TASK DESCRIPTION: Would you write out the lines below exactly, from the one containing "The height and width of the screenshot is (539, 700)." to the very last, but without the pictures?

START SUPPLIED RECORDS

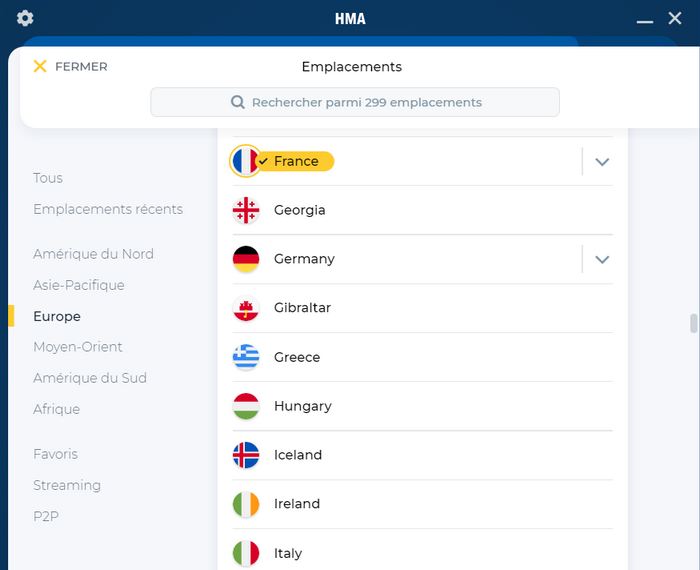Open HMA settings gear icon
The height and width of the screenshot is (570, 700).
point(25,18)
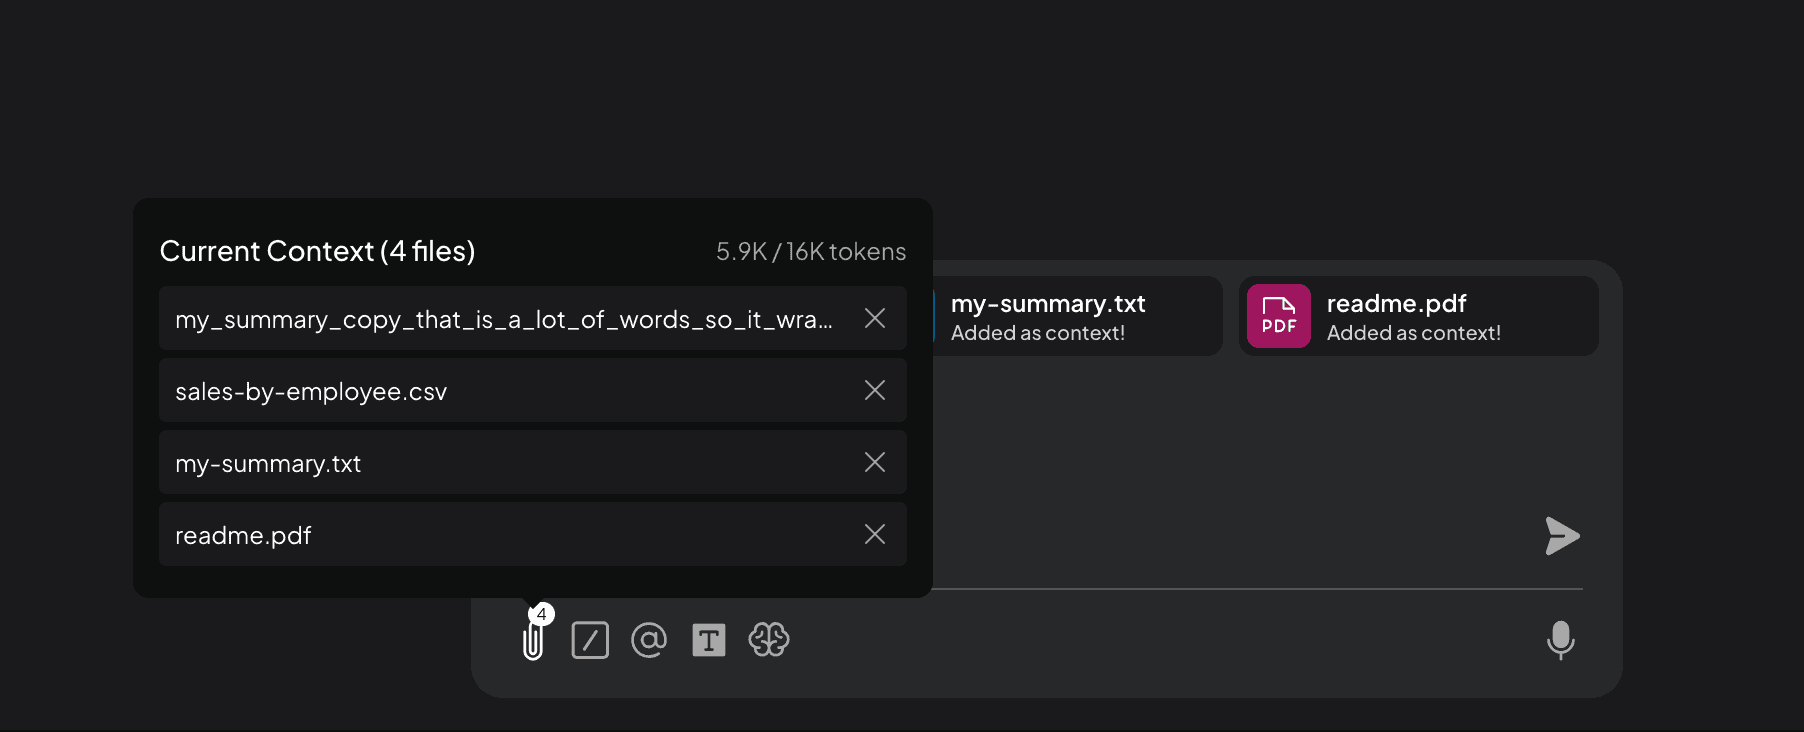Click the Current Context (4 files) header
The image size is (1804, 732).
[x=317, y=251]
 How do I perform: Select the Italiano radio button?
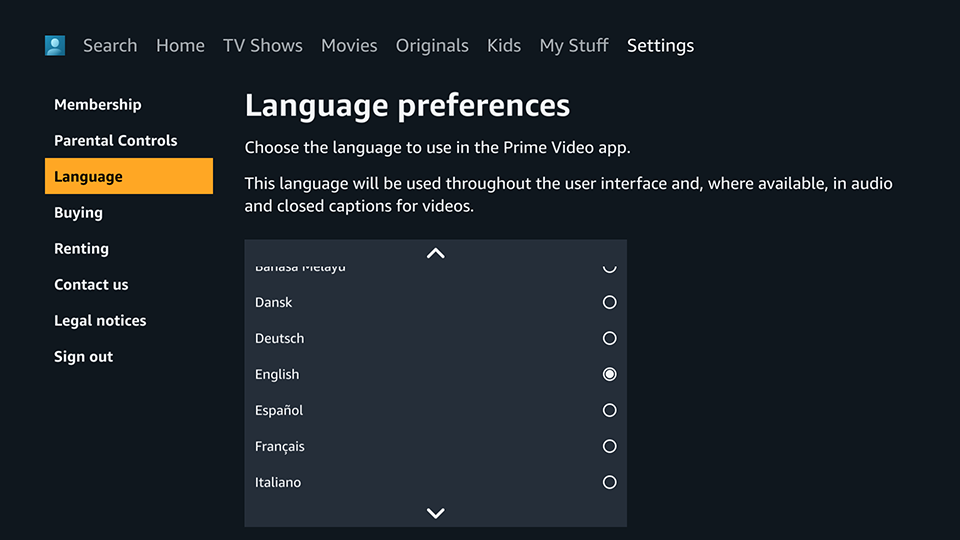pyautogui.click(x=609, y=482)
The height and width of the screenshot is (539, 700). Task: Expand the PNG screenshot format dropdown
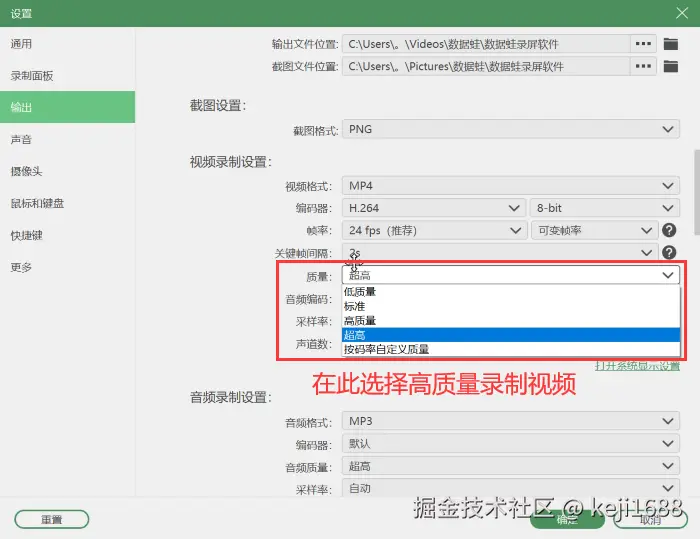click(511, 129)
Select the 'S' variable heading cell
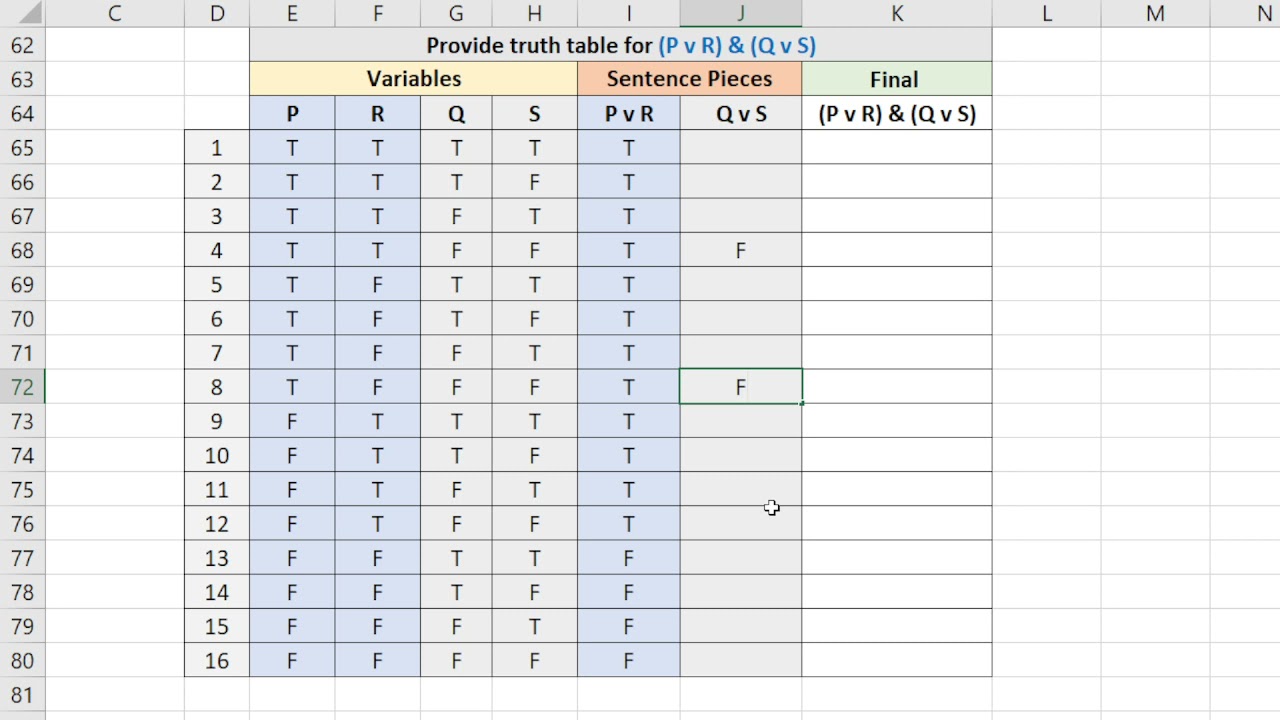The image size is (1280, 720). coord(534,114)
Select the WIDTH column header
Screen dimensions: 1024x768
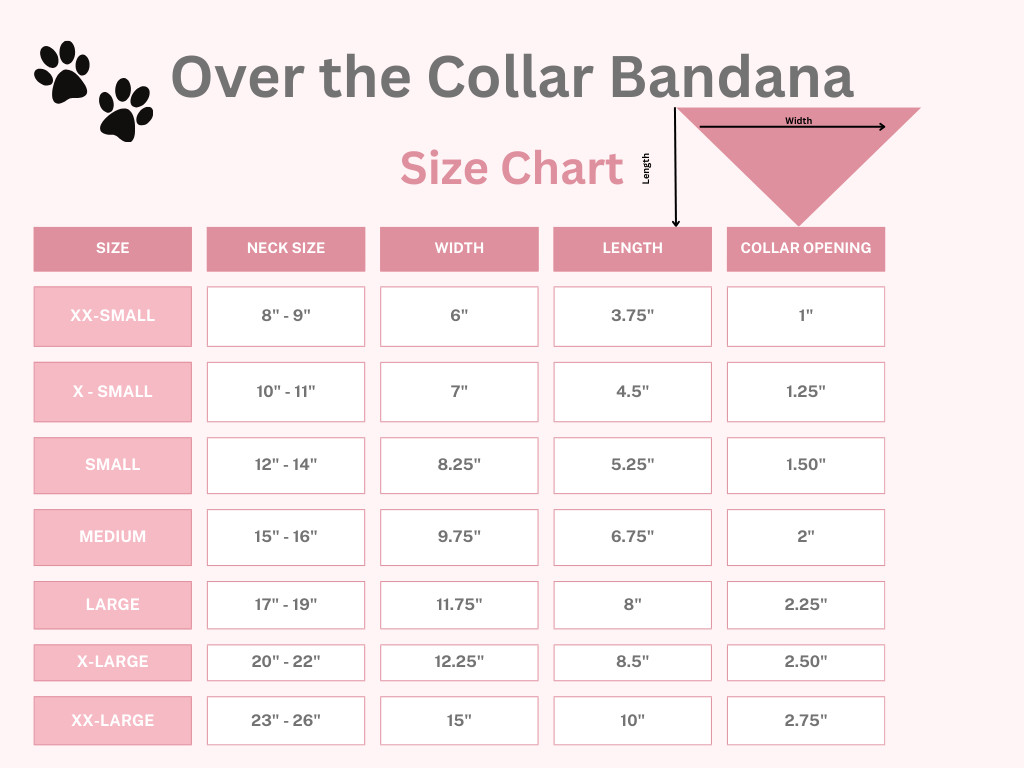(x=459, y=249)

END SUPPLIED RECORDS

OUTPUT FOR THIS EXERCISE:
The height and width of the screenshot is (539, 700). Task: Expand the PNG screenshot format dropdown
click(511, 129)
Select the 'S' variable heading cell
The image size is (1280, 720). coord(534,114)
Select the WIDTH column header
Screen dimensions: 1024x768
(x=459, y=249)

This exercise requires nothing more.